Another useful tool we have incorporated into our collaborative workspaces
is video chat with whiteboard capability. We use this feature to facilitate
preparation of projects and class presentations.
Integrated
Collaboratory Environment for Teaching and Research
The various component elements described above (timeline,
genealogy, forum, video chat) have been deployed singly or in combination
in several of the projects described above. All of these tools have been
brought together recently in an integrated environment for supporting
both research and teaching. The best example is my course, Science
and Technology in the Silicon Valley, offered at Stanford (winter
quarter 2003). This course uses all of these features in a seamless, integrated
framework linking ongoing research and data collection to teaching. In
addition this course takes advantage of high bandwidth internet video
conferencing capabilities of the Wallenberg Learning Center to provide
a face-to-face small group seminar setting in which students from the
Georgia Institute of Technology led by Professor Steven Usselman convene
for a three-hour weekly seminar with a group of Stanford students.
Transgenic
Light
Transgenic Light was
a collaborative experiment among Tim Lenoir, Nancy
Anderson, Ben
Dean (Stanford University Digital Art Center—SUDAC), Casey
Alt, and Zach Pogue
exploring the aesthetics of images produced using Green Fluorescent Protein
(GFP). GFP is a bioluminescent molecule naturally produced by the glowing
Pacific Northwest jellyfish Aequorea victoria. In the early 1990s scientists
began using the protein produced by the GFP gene as a fluorescent reporter
molecule for the visualization of intracellular processes in nearly every
laboratory organism, including yeast, bacteria, fruit flies, frogs, zebrafish
and more. In order to view GFP-tagged protein molecules in organisms,
researchers employ a diverse range of technologies, including confocal
microscopes coupled with sophisticated digital imaging and modeling systems.

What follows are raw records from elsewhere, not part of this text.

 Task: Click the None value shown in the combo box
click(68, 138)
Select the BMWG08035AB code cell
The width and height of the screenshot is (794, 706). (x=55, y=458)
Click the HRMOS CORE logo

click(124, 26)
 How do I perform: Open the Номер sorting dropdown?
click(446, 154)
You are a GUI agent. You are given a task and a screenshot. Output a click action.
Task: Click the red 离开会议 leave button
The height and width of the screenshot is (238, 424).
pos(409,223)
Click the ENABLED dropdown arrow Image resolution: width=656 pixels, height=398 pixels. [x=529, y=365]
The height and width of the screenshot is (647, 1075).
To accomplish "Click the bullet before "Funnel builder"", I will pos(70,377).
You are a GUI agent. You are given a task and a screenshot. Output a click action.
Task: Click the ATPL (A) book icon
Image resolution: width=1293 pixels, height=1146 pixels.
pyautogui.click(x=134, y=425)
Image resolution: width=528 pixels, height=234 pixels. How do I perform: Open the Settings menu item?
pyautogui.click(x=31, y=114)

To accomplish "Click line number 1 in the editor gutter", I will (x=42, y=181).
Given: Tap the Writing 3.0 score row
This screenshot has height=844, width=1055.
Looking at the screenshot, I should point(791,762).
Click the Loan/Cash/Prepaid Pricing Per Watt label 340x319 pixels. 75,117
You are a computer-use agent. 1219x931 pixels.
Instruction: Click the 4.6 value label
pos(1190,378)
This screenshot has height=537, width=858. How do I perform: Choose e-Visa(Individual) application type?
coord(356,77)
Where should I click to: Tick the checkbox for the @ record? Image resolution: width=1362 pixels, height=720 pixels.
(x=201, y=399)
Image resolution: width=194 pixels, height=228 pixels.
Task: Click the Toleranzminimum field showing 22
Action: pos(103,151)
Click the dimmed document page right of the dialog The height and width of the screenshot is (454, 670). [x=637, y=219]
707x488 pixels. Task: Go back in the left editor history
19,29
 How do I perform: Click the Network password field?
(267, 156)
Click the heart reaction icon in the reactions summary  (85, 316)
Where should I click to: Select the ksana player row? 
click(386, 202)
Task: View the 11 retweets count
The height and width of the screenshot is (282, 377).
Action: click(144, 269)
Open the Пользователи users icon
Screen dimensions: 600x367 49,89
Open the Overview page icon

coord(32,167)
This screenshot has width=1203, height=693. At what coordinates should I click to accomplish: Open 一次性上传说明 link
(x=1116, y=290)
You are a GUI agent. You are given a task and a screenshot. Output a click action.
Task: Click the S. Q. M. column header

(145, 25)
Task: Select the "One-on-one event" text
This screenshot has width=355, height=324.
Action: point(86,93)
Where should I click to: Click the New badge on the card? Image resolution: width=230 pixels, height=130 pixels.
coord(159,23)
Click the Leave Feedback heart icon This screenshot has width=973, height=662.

In doing so, scientists have engineered these new transgenic organisms
as digital media objects right down to the molecular level. Transgenic
Light sought to map this rapidly advancing zone of mediation opened up
by GFP—a realm that connects several converging strata, including
the discursive and the phenomenal, the semiotic and the material, the
digital and the organismal, the natural and the artificial, and the scientific
and the aesthetic. The installation was on display from 12 June-25 August
2002 at Stanford University’s Cantor Center for the Visual Arts.